À seulement 37 ans et pour un deuxième roman l'américain Patrick De Witt s'est offert une sélection au "Man Booker Prize 2012" avec ce roman épique et déglingué. Renouant avec le mythe du Far West et de la ruée vers l'or il nous entraine à la poursuite des redoutés frères, Eli et Charlie, Sisters.
Pistoleros de sinistre réputation à la solde du "Commodore" ils quittent l'Oregon pour la Californie avec le nom d'un chercheur d'or à flinguer. Un long voyage à la vitesse d'un cheval au pas où nos deux frangins imbibés d'eau de vie et de violence, traverseront les trajectoires alambiquées d'enfants meurtriers, de palefreniers idiots, d'indiens avares ou des prostituées rancunières.
Renouant avec le souffle des grandes aventures du western De Witt tricote des scènes flamboyantes ou oniriques mais aussi des monologues introspectifs sur l'amour filial, l'accomplissement de soi ou la sidération de l'homme face à l'écroulement d'un monde en putréfaction. On ne peut s'empêcher de voir défiler des images en technicolor sous le patronage de John Ford mais aussi la sourde litanie de la mort, de la folie et de la misère comme elle peut ramper chez Steinbeck ou Dos Passos.

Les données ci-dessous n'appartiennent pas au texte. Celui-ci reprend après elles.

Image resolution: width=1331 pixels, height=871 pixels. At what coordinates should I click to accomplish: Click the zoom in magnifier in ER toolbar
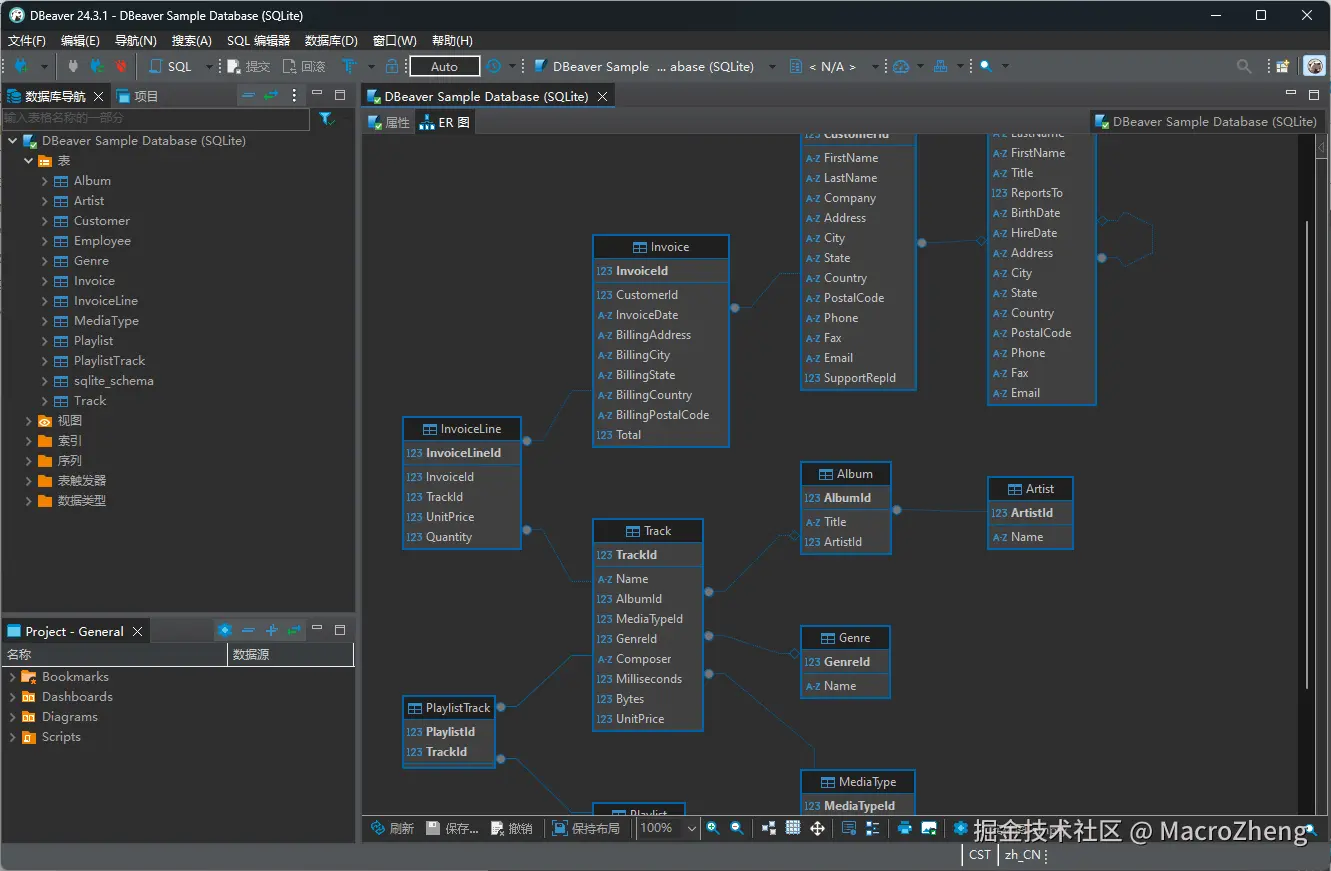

Sombre, ironique, décalé ou excentrique ce roman au titre génial ("The Sisters brothers" en VO) plein de violence bruyante et d'amour silencieux vous entraine sur les rives d'une rivière misérable et noire où des hommes éreintés tentent d'arracher à l'onde des paillettes d'or sous le regard sarcastique des castors. Tout est mort mais la vie cogne de toutes parts dans ce roman jubilatoire d'une révélation de la rentrée.
Les frères Sisters
Patrick De Witt
Babel
368p., 8,70€
Mai 2014.
Article publié le 3 octobre 2012.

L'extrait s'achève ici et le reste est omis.